A surface detector array device suitable for use with a biosensor is envisioned, through ink printing nanotechnologies. The device architecture will be formed of a substrate having a surface defining a plurality of distinct bilayer-compatible surface regions separated by one or more bilayer barrier regions. Custom designed nanoscale bilayers containing selected receptors through cyclodextrins derivatives and macrocyclic peptides, self-assembled on different micro-nano arrays surfaces (polymers, Au or Si) will be fabricated.

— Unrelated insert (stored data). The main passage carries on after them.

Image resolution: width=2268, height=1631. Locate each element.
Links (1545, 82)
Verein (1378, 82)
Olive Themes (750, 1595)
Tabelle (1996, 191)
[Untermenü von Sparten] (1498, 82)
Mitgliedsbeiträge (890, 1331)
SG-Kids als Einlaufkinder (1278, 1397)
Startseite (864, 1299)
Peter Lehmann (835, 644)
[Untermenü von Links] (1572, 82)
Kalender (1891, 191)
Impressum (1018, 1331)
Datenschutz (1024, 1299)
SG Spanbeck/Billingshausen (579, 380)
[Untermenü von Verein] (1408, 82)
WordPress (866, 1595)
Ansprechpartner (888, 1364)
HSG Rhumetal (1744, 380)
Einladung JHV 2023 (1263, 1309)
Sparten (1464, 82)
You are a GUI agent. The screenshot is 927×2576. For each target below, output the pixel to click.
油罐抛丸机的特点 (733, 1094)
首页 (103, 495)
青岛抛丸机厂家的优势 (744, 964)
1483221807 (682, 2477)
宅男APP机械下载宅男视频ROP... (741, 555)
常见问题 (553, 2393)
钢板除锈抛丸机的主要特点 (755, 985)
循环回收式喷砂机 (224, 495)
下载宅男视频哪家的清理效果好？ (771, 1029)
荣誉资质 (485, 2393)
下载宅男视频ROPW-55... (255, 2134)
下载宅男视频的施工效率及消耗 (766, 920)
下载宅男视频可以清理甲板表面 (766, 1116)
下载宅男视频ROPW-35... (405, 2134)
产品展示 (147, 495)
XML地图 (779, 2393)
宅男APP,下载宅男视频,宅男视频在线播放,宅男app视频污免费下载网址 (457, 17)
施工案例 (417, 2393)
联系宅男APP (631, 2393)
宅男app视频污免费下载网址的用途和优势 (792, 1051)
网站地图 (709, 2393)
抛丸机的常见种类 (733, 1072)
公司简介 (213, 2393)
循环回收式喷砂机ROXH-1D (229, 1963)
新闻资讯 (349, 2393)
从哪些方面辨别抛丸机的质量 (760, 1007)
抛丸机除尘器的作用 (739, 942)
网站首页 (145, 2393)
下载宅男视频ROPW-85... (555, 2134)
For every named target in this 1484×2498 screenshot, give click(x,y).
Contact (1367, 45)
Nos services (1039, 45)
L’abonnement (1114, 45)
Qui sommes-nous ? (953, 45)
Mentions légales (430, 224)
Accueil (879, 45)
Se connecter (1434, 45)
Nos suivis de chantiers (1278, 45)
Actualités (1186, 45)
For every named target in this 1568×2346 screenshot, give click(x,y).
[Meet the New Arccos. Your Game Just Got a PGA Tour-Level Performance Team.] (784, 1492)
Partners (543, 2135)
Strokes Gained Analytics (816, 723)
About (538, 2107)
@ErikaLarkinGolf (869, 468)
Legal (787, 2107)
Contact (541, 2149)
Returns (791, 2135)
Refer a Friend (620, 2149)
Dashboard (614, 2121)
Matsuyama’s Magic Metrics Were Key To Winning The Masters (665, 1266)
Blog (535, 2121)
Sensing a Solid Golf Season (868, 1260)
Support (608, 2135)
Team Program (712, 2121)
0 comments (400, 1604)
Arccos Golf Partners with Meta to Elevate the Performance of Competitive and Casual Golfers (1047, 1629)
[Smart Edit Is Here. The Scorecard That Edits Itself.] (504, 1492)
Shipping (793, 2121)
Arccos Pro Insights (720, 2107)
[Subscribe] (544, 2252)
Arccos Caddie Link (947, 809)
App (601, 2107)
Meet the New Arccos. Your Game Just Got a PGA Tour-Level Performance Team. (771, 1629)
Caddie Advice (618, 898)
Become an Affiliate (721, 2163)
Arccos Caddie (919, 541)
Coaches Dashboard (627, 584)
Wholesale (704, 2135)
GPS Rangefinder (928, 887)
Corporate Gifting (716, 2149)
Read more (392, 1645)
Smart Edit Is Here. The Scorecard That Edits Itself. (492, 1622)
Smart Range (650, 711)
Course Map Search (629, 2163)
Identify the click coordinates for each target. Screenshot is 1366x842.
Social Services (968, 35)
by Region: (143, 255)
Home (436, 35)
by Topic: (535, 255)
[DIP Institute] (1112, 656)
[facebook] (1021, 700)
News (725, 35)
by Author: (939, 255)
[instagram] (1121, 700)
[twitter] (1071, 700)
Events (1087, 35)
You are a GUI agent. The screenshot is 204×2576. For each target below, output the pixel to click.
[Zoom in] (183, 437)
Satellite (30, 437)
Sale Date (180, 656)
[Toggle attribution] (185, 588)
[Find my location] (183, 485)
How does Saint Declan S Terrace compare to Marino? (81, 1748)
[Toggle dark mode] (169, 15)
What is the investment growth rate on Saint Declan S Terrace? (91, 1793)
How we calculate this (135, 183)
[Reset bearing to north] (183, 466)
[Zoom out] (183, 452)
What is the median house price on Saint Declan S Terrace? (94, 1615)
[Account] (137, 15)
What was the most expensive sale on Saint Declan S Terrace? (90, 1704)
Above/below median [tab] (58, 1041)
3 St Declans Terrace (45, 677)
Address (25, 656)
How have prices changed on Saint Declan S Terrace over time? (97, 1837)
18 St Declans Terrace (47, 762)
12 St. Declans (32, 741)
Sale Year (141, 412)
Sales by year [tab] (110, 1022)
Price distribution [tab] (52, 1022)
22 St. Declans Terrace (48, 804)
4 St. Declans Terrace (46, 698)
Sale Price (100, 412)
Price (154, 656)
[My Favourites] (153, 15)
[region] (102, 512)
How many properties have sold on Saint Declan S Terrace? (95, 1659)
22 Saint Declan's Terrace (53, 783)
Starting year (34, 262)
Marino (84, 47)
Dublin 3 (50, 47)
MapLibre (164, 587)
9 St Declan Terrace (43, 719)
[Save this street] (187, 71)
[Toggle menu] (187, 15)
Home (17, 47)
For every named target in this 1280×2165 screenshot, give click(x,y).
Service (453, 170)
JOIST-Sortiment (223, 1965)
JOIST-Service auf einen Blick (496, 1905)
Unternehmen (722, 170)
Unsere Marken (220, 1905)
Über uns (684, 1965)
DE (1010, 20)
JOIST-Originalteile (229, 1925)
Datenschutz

Further engineering of such functionalized nanomaterials based on molecular recognition and host-guest methodologies, in conjunction with flexible and mechanically robust enough substrate platforms, have the great potential for applications such as separation of nanoparticles, sensors, drug delivery, removal of heavy metals from aqueous solutions and chiral separation.

 

Purpose of the project:

The aim of this project is to approach in a multidisciplinary and collaborative perspective, from a  theoretical and experimental point of view, the functionalization of nanostructures through self-organization of proteins in order to ensure an efficient design for molecular recognition, separation and ion detection based on new chemical methods of "host-guest" type, bio-nanofabrication and physico-chemical handling techniques. Also, using "ink-printing" nanotechnologies, we intend to build a device suitable for surface detection, based on such molecular nanosensors.

 

Selected Objectives:

The project obiectives aim at obtaining some host systems such as cyclic peptides or crown ether type macrocycles, incorporated in α-HL pores or deposited on gold and silica surfaces, having role in the detection, separation and quantification of various analytes.

Other objectives of the project are the following: testing the novel molecular systems based on molecular adaptors, which should be able to detect, separate and quantify specific ligands; design and characterization of functionalized molecular SAMs and testing of functionalized surfaces for selective attachment of cells.

ION SENSING AND SEPARATION THROUGH MODIFIED CYCLIC PEPTIDES, CYCLODEXTRINES AND PROTEIN PORES (BIOSENS)

This project is funded under the National CDI Plan 2007 - 2013 UEFISCDI and is part of the category: Complex Projects of Exploratory Research.